New Spain women's coach Montse Tome has called up 20 players who were refusing to play for the team. Photo: AP

Spain women’s World Cup champion Jenni Hermoso has accused the Spanish football federation of doing a “strategy of division and manipulation” after new team coach Montse Tome named her squad including players who had announced a boycott.

“The players are certain that this is yet another strategy of division and manipulation to intimidate and threaten us with legal repercussions and economic sanction,” she said on Tuesday on social media service X, formerly called Twitter.

Hermoso, however, was not named in the squad because it was the “best way to protect her,” Tome said.

Hermoso said in her statement: “Protect me from what? And from whom? We have been searching for weeks – months, even – for protection from the RFEF that never came.”

Hermoso has been in the spotlight since former RFEF president Luis Rubiales kissed her on the lips during the trophy ceremony after the 1-0 win over England in Sydney last month.

Hermoso has said several times she didn’t consent to the kiss.

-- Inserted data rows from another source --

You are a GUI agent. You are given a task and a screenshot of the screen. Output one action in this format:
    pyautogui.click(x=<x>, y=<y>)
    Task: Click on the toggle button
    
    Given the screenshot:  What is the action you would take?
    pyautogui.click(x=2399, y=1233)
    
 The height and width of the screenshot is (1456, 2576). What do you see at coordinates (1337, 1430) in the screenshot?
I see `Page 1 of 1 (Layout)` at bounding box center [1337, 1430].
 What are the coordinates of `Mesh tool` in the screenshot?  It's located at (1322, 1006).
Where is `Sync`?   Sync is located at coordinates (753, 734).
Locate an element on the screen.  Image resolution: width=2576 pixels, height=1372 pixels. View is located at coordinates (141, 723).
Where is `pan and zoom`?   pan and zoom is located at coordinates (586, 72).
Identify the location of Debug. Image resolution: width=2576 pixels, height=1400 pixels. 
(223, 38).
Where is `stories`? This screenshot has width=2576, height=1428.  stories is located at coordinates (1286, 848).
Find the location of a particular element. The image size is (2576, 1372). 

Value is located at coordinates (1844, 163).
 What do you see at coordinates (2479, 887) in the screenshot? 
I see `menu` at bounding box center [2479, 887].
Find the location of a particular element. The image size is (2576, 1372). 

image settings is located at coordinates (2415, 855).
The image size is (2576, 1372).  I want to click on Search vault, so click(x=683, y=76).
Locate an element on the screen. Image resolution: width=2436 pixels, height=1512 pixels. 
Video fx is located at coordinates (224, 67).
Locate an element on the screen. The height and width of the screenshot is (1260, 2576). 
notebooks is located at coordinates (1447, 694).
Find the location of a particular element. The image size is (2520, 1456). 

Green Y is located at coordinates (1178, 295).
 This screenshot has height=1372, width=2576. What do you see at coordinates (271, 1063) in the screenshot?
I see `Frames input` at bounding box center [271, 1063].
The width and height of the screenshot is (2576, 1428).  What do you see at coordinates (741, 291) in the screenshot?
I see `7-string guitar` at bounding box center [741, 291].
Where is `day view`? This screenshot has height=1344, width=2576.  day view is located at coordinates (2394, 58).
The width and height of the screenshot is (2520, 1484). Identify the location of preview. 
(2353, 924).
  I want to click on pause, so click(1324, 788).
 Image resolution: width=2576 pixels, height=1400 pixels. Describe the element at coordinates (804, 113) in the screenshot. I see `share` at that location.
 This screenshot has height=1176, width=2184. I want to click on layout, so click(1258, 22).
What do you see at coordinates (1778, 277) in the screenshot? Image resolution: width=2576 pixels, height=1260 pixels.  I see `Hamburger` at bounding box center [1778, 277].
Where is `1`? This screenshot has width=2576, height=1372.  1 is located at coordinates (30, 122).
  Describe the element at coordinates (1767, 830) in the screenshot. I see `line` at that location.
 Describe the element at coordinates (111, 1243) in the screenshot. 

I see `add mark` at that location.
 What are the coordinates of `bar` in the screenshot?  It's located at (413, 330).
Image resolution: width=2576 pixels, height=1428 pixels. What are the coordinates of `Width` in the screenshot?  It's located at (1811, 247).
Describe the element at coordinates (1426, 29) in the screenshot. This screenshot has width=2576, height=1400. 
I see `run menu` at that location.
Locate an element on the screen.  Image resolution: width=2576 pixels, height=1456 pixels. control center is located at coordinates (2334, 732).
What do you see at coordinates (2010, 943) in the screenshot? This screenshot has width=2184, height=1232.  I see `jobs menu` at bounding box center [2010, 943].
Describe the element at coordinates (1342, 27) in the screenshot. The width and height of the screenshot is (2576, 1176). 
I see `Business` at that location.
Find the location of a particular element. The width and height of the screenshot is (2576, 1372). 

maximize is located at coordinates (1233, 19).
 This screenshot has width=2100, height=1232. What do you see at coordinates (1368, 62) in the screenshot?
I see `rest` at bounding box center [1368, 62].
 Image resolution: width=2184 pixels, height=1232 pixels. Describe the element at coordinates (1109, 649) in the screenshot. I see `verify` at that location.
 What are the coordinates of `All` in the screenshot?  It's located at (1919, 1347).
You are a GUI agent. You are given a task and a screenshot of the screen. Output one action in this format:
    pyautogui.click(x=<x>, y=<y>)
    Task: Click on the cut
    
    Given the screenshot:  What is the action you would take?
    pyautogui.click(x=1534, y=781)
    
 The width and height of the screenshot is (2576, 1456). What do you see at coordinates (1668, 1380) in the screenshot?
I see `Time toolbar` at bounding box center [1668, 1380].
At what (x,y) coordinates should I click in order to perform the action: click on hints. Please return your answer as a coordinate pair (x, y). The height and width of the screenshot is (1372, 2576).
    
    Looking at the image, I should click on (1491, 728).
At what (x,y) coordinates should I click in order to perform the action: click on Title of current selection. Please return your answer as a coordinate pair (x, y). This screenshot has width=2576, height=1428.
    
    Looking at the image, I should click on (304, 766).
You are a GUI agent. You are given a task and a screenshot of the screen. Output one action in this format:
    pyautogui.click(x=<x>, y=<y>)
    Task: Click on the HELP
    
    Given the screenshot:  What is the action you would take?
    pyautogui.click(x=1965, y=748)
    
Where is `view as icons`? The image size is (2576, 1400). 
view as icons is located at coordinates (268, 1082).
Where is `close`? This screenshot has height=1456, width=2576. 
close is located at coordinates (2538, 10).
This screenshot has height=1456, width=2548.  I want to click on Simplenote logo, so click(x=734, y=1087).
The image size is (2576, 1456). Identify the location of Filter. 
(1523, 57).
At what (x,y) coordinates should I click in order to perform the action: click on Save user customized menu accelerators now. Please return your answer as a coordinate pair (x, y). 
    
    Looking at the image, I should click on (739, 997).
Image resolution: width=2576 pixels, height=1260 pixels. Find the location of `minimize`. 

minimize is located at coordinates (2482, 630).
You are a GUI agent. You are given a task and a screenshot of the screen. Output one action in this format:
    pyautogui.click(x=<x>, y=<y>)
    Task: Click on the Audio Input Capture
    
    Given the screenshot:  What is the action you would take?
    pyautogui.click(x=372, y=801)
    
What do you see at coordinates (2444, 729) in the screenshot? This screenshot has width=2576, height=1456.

Several players, including the entire World Cup-winning squad, said they would not play for Spain as long as Rubiales was president.

He resigned last week after initially refusing to step down, but the players continued the boycott and demanded further personnel changes in the federation.

But Tome, who had been due to name her squad last Friday after replacing the sacked Jorge Vilda, still included 15 of the world champions in her 23-player squad on Monday for the upcoming Nations League matches against Sweden and Switzerland.

In response, the players released a statement on Monday evening saying: “We will study the possible legal consequences to which the RFEF exposes us by putting us on a list from which we had asked not to be called for reasons already explained publicly and in more detail to the RFEF.”

The president of Spain’s governing sports body CSD stressed if the players don’t compete “the government will have to enforce the law, to my shame and misfortune. But the law is the law.”

According to the Spanish sports law, refusing to compete despite being nominated is a particularly serious offence that can result in fines of between $3210 ($5000 ) and $30,000 ($47,000) and bans of between two and 15 years.